* _Objectives_:
A. The backyard biodiversity post names certain animals that eat large numbers of insects in the garden. List all of them.
B. According to the backyard biodiversity post, how much water can a beehive collect on a hot day in Texas?
C. From the backyard biodiversity post, quote the part that opens with the words containing "-   American Indian" and closes with "and water usage.".

## begin Excerpted passage

Wednesday, April 27, 2011

Backyard Biodiversity For Beginners Part 3 - Water

The frog does not drink up the pond in which he lives.
-   American Indian Saying

 I couldn't think of a more valuable time such as this to think about the importance of water features and conservation  in our biodiverse backyard.

This year in Texas, we are experiencing the worse drought in over 44 years. If you have built your foundation, which is you soil, as I shared in this series in part 2 then water conservation becomes so much simpler.

If you haven't then you can count on loosing much of your garden in this drought. There would be no way of keeping it sufficiently watered without tremendous expense and water usage.

Your healthy rich soil will not require as much water. In order to have a healthy organic garden will greatly depend upon the wildlife in which you provide a habitat for.

Adding something as simple as a small frog pond provides an essential element for all living creatures. Why even a honeybee depends on water as much as the nectar of a flower.

On a hot day in Texas a beehive can collect over a quart a day to assist in cooling their hive and feeding their larva. 

 
 Vintage 1910 postcard from Texas

Oh how I would love to see one of these guys! The Texas Horned Lizard or Horned Toad as some call it. They are now very rare and endangered. If one shall live upon my pond I shall call unto the garden angels for its protection.

We have so many lost and endangered species. Mostly accounted for by loss of habitat and the wide spread of chemical usage. Frogs, toads and lizards eat a tremendous amount of insects throughout your garden.

I think Texas has the largest grasshoppers in the world. They can devastate a garden very quickly, so you need habitat and biodiversity throughout your backyard to provide healthy living predators. You just never know who might show up!

Another important thing to remember is rain is always better than ground water for your garden. Rain provides more oxygen and nitrogen that is not found in tap water.

## end Excerpted passage
## begin Data section

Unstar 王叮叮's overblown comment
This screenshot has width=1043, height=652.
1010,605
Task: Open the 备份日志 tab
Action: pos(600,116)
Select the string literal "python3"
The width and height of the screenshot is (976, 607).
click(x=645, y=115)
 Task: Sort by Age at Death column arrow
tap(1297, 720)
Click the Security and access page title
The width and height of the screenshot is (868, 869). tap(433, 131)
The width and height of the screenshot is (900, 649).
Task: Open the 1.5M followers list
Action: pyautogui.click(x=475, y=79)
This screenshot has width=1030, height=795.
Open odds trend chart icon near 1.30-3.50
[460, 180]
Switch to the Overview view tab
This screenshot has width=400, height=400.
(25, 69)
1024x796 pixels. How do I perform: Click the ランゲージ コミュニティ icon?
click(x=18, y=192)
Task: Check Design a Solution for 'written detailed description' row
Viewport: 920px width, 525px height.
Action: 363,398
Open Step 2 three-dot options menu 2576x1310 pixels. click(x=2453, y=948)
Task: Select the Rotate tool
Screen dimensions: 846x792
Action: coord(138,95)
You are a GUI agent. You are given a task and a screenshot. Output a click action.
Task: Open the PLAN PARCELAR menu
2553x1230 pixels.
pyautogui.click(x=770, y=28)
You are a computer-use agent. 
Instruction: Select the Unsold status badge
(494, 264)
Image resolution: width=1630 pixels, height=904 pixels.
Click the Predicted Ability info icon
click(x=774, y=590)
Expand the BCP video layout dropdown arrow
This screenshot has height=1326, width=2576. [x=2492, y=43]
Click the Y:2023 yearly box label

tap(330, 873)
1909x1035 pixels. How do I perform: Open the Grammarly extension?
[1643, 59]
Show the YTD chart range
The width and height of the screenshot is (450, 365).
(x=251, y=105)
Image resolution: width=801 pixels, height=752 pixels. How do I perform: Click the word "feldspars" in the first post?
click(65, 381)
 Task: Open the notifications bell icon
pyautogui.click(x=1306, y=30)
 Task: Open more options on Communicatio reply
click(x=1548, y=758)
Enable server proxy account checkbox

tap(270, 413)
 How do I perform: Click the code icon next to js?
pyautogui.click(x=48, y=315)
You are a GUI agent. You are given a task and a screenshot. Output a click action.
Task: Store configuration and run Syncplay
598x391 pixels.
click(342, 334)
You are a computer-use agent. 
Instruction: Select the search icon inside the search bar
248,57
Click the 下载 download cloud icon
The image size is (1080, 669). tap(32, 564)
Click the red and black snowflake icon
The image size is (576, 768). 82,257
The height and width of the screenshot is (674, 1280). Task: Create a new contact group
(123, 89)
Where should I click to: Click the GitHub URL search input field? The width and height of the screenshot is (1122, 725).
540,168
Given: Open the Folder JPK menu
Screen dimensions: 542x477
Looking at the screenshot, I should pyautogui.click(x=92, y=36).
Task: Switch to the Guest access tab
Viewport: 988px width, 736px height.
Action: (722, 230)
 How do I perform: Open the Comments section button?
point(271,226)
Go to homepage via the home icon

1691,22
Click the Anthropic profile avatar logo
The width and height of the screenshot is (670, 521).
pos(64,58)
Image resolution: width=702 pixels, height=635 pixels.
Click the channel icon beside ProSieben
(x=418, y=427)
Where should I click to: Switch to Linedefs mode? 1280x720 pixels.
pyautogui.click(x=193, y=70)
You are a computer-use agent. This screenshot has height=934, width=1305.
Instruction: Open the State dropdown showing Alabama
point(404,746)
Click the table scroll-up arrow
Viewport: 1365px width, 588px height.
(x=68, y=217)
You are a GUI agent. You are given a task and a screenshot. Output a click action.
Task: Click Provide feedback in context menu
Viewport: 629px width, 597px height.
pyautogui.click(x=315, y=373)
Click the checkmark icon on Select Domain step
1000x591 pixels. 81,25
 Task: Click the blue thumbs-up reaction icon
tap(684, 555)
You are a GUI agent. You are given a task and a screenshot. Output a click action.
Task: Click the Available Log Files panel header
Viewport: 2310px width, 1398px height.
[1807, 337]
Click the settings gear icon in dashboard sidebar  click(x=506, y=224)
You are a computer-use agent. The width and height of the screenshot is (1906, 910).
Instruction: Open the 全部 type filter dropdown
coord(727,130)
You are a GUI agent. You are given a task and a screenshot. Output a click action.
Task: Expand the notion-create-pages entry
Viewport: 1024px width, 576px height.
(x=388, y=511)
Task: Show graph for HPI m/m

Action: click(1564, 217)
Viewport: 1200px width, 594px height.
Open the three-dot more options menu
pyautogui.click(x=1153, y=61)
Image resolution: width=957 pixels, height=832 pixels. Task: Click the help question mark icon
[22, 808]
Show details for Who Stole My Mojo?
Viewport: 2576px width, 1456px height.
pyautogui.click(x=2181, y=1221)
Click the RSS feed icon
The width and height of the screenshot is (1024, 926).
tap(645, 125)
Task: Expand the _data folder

## end Data section

* _Worked answers_:
A. Frogs, toads, and lizards.

B. Over a quart a day.

C.
-   American Indian Saying

 I couldn't think of a more valuable time such as this to think about the importance of water features and conservation  in our biodiverse backyard.

This year in Texas, we are experiencing the worse drought in over 44 years. If you have built your foundation, which is you soil, as I shared in this series in part 2 then water conservation becomes so much simpler.

If you haven't then you can count on loosing much of your garden in this drought. There would be no way of keeping it sufficiently watered without tremendous expense and water usage.